I've just inherited several neglected swords from a friend, what I believe to be Ozelot and Rigidflorus and they are both doing well and starting to put on some growth, I can't wait to see them fill out!

Current residents:
6 young angels, 4 juvenile blue rams (thanks IPU they are awesome!), 5 Harlequin Raspboras, 7 cories, 3 oto's, 2 rainbows, 5 danios, 3 cherry barbs, 2 serpae tetras, and a recently inherited 5 platies (three of which are ready to release some fry)

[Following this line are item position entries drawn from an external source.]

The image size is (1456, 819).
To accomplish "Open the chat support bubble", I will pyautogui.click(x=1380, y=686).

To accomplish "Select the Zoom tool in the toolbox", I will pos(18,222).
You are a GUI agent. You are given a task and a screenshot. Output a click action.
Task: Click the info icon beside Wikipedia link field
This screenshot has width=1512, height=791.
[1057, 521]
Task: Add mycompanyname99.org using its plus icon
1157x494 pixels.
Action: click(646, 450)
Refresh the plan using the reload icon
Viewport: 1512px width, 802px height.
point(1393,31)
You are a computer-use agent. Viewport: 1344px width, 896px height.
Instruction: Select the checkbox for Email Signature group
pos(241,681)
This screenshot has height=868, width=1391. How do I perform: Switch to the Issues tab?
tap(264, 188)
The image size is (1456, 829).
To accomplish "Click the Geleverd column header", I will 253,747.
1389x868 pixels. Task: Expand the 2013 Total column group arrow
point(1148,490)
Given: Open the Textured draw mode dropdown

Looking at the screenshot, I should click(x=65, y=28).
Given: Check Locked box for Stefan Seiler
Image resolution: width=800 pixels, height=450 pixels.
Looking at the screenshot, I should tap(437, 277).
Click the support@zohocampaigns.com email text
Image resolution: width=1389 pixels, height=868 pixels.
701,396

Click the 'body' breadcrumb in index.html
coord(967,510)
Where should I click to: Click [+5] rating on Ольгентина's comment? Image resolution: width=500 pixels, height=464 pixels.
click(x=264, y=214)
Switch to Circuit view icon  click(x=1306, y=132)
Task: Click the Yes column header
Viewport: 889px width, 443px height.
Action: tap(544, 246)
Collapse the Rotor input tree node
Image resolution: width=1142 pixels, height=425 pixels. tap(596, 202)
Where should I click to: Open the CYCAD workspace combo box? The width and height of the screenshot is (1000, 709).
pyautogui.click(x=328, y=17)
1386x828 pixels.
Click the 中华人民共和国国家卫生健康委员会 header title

Full tank shots (sorry for the quality)





Here are some of the right side of the tank and the monster wisteria:





Some of the middle section:









And the left side, including the flower rising out of the tank from the Cabomba:







Cheers!
Ryan in Richmond
 

·
Registered
Joined
·
8,717 Posts
You might want to consider bulk dry ferts. That liquid Nitrogen is going to cost a lot of money after a while, especially since you seem to be bottoming out. I see some BGA on the leaves of some of the plants I think (blue green cyanobacteria, slimy feel and smells really bad). That's an indication of insufficient nitrates. It can get out of hand quick, so if I were you, I would get some KNO3 in bulk from my a hydroponics store.
 

·
Registered
Joined
·
31 Posts
Discussion Starter · #8 · (Edited)
You're right on the BGA, I have been knocking that back but I'm still wrestling with it and trying to get to the balance point on my dosing levels without going too far. I ordered some bulk dry ferts from Aquaflora last week, just waiting for them to arrive. It became apparent very quickly that I was going to be dosing a lot more than with my older set up. I also adjusted my spray bar to get a bit more surface roll going, I read somewhere that it also helps with oxygenation and will help combat BGA growth. I have an outlet tube on powerhead directing the CO2 mist just below the rolling action off the surface and it pulls the CO2 bubbles down to the bottom and fans out across the sand, it was totally accidental the way it worked out but the CO2 dispersion is fantastic.
 

·
Registered
Joined
·
8,717 Posts
Ok, good. I just didnt' want you to go through the BGA hell I went through when I was doing DIY CO2. One thing you might consider while you're waiting for the ferts is to cut the photoperiod back. BGA loves light (hence the reason why a blackout works for a big infestation). Also, reducing light would decrease uptake a bit.